Academic integrity has met its match this year as students struggle with the newfound ease and accessibility of cheating. While cheating varies from using online resources such as Chegg to video calling friends during tests, it remains damaging to a student’s reputation and relationships. 

“I definitely think that remote learning has increased the amount of cheating,” senior Rebekah Hirschhorn said. “If students are not in the classroom, they are not in the academic mindset and the expectations can lessen.”

Repercussions to cheating still go beyond affecting a student’s records and grades. According to math teacher David Garst, cheating can be incredibly damaging to parent relationships and can cause teachers to be hesitant to write letters of recommendation. 

“I think the biggest consequence of cheating and getting away with it is believing that there was no consequence,” Garst said.

“Believe that those types of decisions about your character matter much more than performance.”

— Math teacher, David Garst

Garst also tries to create test settings that are similar to what students see during their finals and AP tests. According to Garst, it is important for students to keep in mind the resources that they will and won’t have during these important tests. Reliance on unapproved materials can also cause feelings of doubt and become a source of insecurity for students as well.

Habits of cheating could be hard to break,” junior Daphne Anderson said. “So a cycle of cheating and feeling guilty just makes the cycle worse.”

In efforts to discourage cheating, teachers have developed different practices of their students to follow. This includes having cameras on during tests and curating test questions so they are not easily found on the internet. 

“Encouraging honesty is a great idea but it is not very realistic,” Hirschorn said. “There is nothing for teachers to do, for some students going in for school was their outlet to decompress and have a place away from home.”

The motivation behind cheating varies from student to student, however often can reflect what aspect of online learning they are struggling with.
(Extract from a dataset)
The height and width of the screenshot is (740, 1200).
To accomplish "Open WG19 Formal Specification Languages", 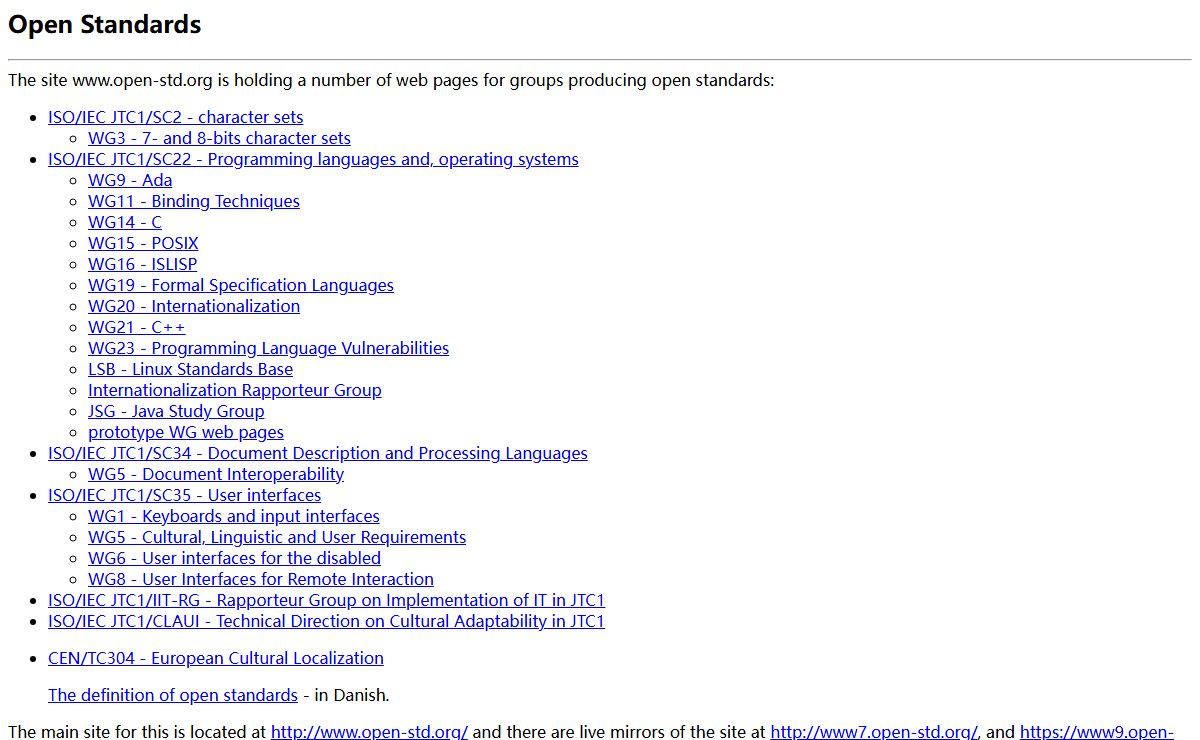I will [241, 285].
For some it may be the lack of motivation during a less satisfying year and as Anderson points out, some students may struggle with persistent expectations that do not take into account the hardships of this year.

The general pressure placed on kids to succeed in school, exacerbated by the pandemic has made cheating worse,” Anderson said. “Maybe figure out why students are cheating, but that might be difficult since they know that they aren’t supposed to be caught cheating.”

Although academic integrity remains a concern for many teachers, online learning has also provided teachers with insight into their classes and students as well. Classcick allows teachers to monitor their students progress on tests in real time. The transition to online materials and systems have allowed many teachers to expand the way they teach and understand the impacts of online learning.

“I think that every teacher should evaluate what has happened this year and find its strengths and weaknesses and take that with them based on their course,” Garst said.